◆ What you are asked to do
Update the material from its first line through the line containing "pos(39,225)" by replacing "keyword" with "reserved word" and keeping everything else the same. Leave the pictures out of your answer.
** Begin Listed entries **
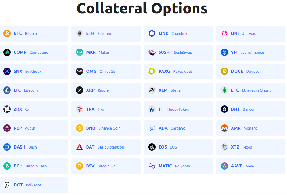Open the COMP Compound option
The height and width of the screenshot is (195, 287).
click(34, 53)
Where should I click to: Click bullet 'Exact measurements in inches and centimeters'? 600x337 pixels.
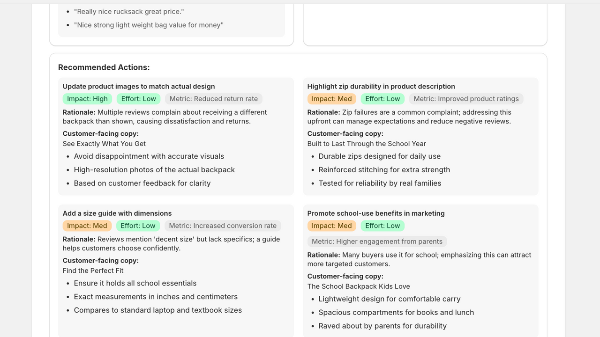tap(156, 297)
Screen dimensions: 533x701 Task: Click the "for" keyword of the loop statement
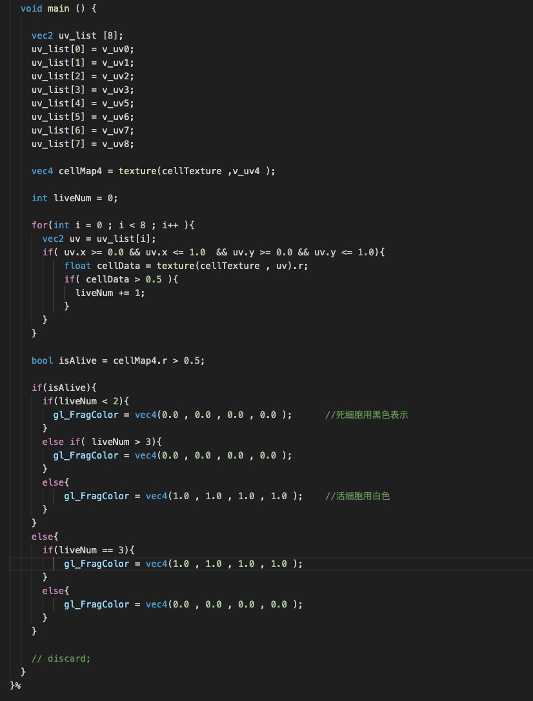pos(39,225)
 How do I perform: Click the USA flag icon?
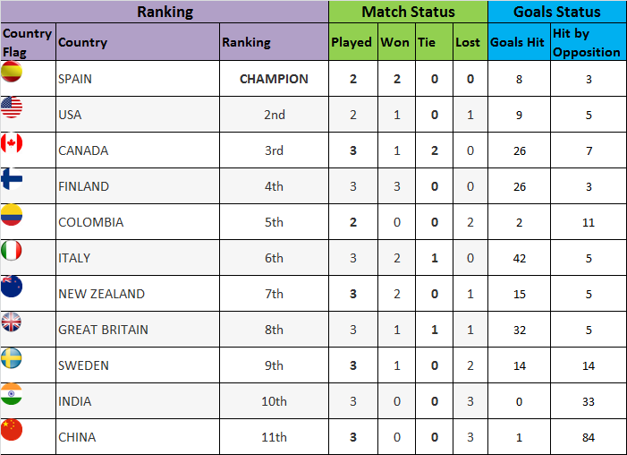[x=12, y=107]

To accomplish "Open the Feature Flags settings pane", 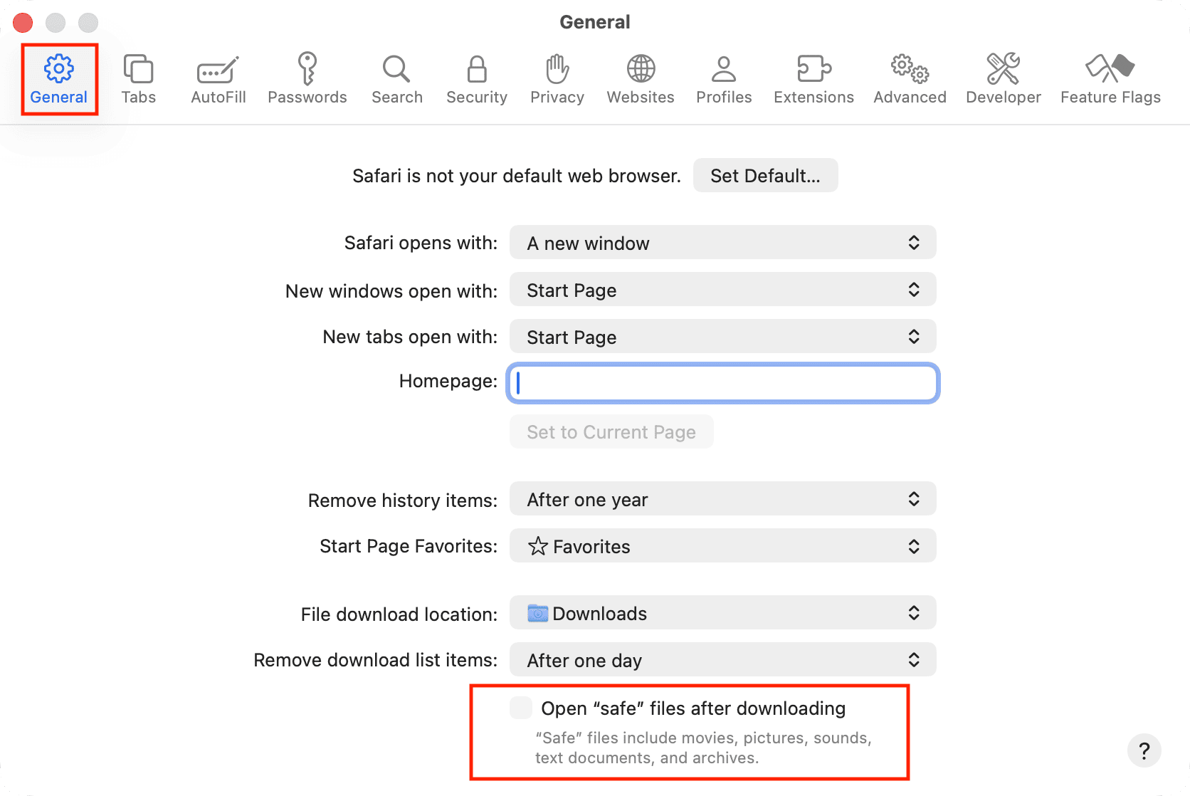I will 1110,78.
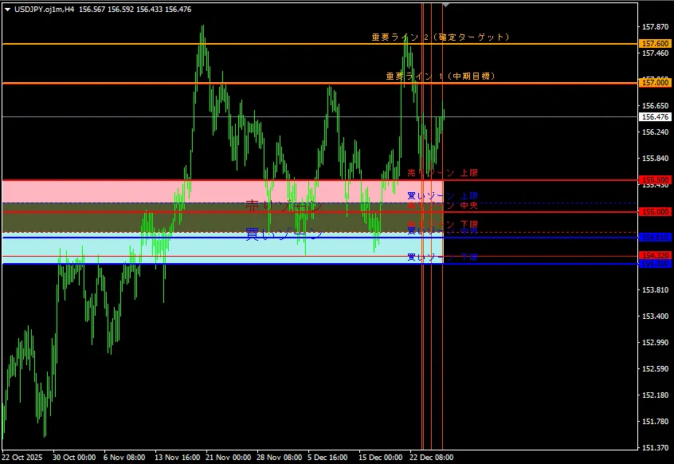Click the 重要ライン 2（確定ターゲット） label
Viewport: 674px width, 464px height.
[440, 37]
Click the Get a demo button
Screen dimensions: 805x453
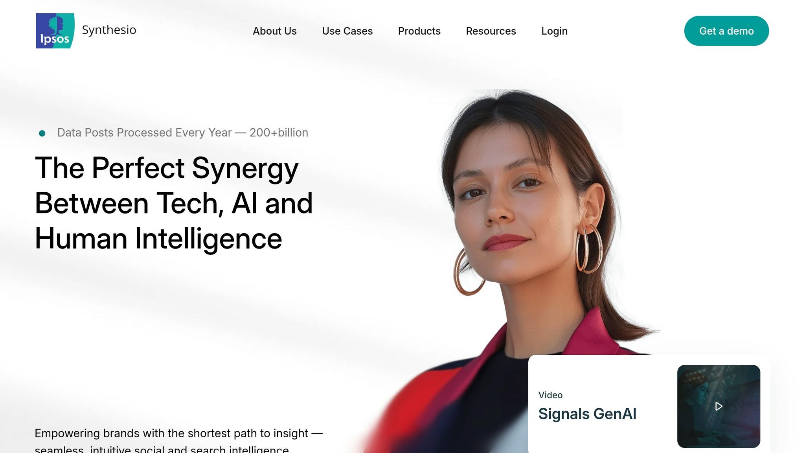click(726, 31)
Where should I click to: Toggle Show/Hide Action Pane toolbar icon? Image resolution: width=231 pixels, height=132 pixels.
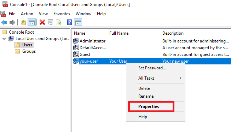tap(78, 23)
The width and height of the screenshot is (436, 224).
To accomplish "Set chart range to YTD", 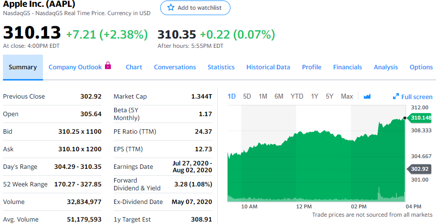I will (x=296, y=97).
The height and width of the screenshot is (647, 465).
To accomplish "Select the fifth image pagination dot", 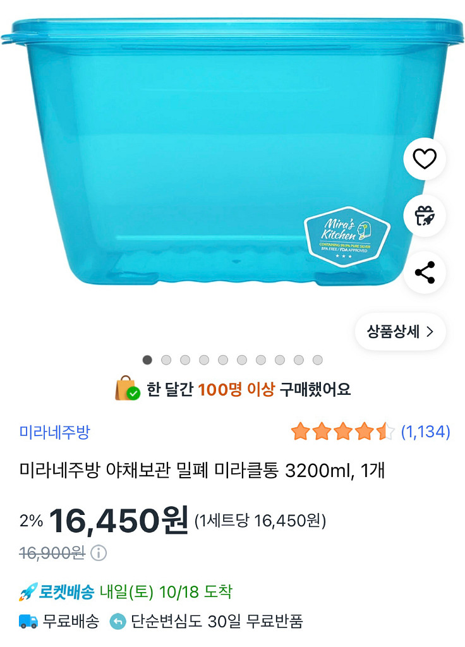I will (223, 360).
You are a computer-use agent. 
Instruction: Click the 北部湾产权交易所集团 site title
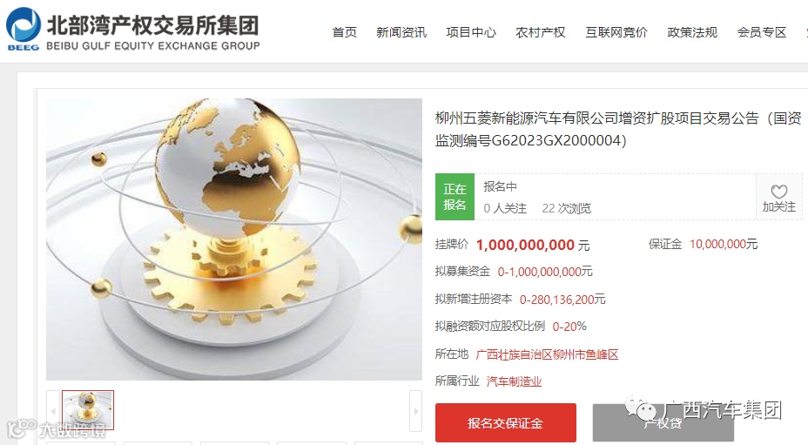coord(152,24)
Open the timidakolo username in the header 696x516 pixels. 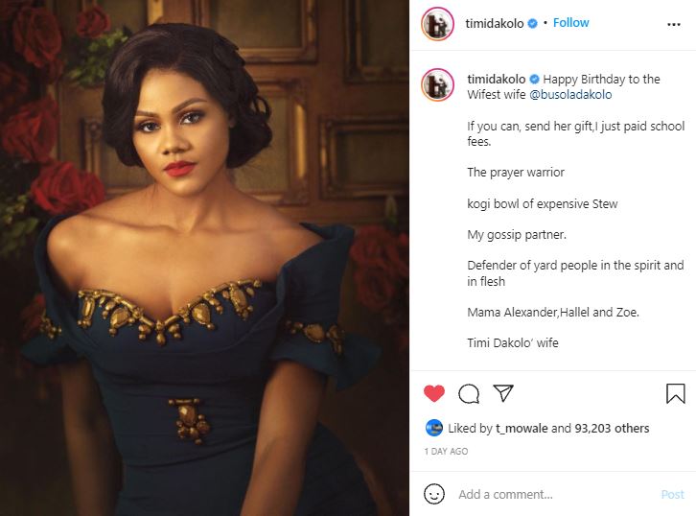coord(495,24)
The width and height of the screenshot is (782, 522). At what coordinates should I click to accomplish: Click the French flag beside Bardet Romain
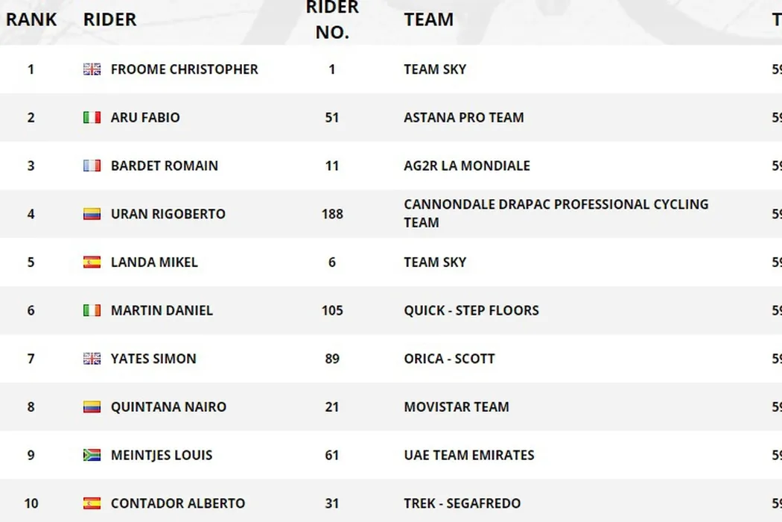(x=92, y=166)
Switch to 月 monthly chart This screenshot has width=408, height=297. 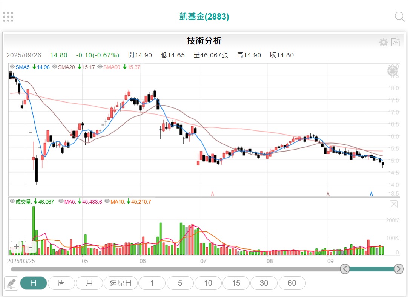(x=89, y=283)
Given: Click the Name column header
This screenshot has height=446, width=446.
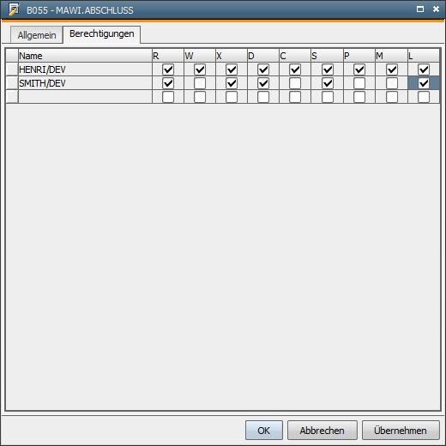Looking at the screenshot, I should (x=85, y=56).
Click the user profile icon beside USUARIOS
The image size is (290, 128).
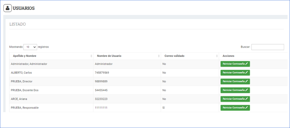(x=7, y=8)
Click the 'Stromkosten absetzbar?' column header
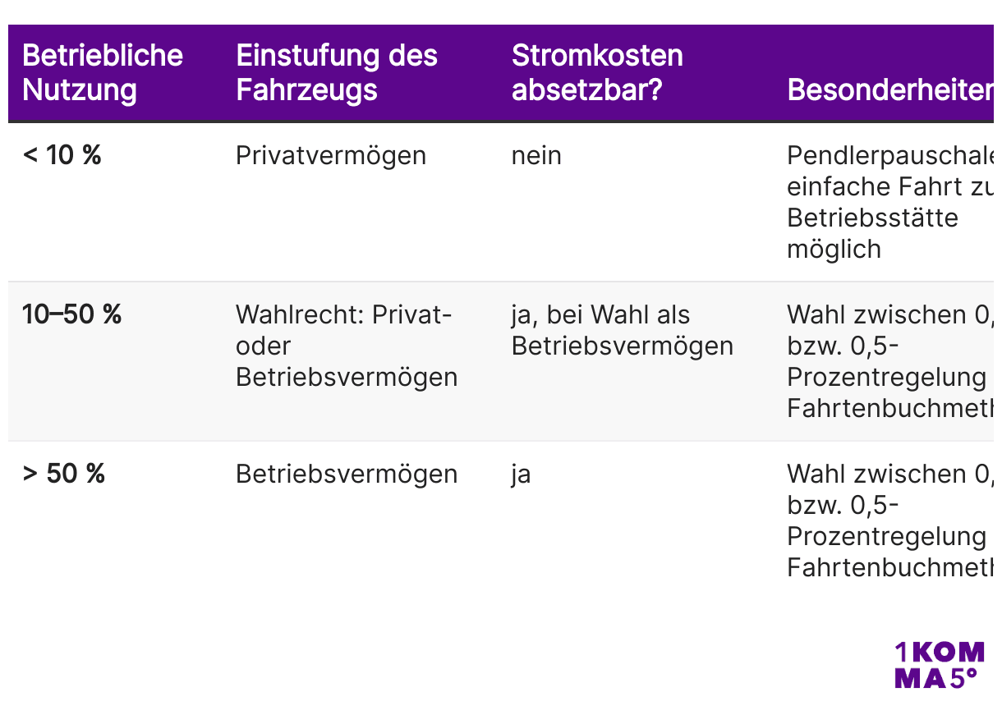 click(x=597, y=72)
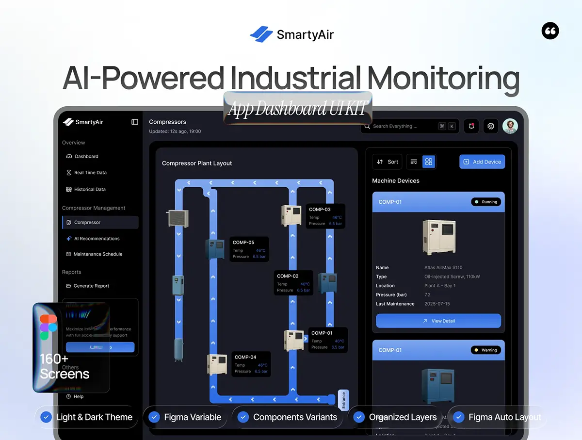Switch Machine Devices to list view
Screen dimensions: 582x440
pos(414,162)
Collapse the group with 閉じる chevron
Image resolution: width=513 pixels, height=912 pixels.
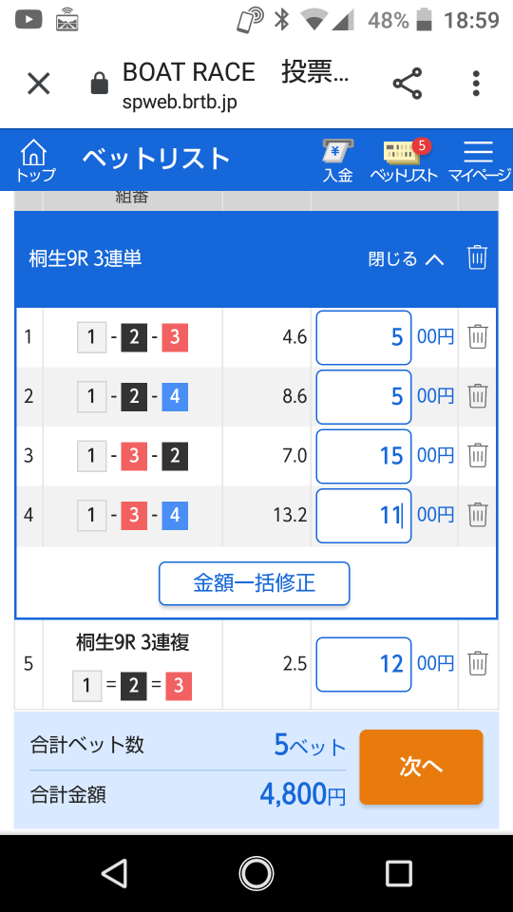406,258
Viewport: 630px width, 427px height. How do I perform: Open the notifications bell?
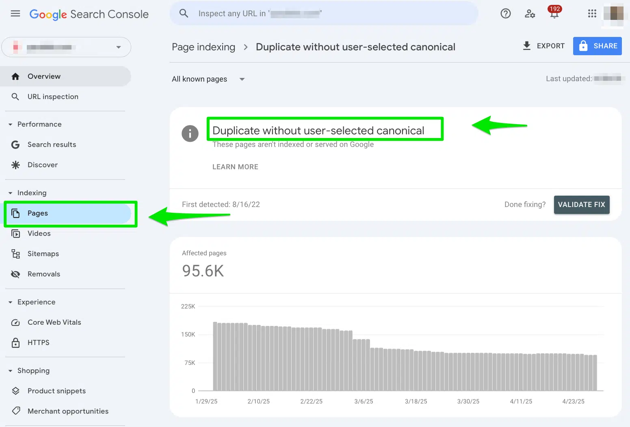pos(554,13)
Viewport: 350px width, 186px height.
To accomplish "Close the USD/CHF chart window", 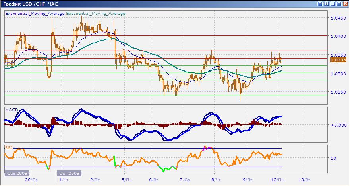I will [346, 4].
** End Listed entries **
◆ Complete response
Open the COMP Compound option
The height and width of the screenshot is (195, 287).
click(34, 53)
Where should I click to: Click bullet 'Exact measurements in inches and centimeters'? 600x337 pixels.
tap(156, 297)
Screen dimensions: 533x701 Task: Click the "for" reserved word of the loop statement
pos(39,225)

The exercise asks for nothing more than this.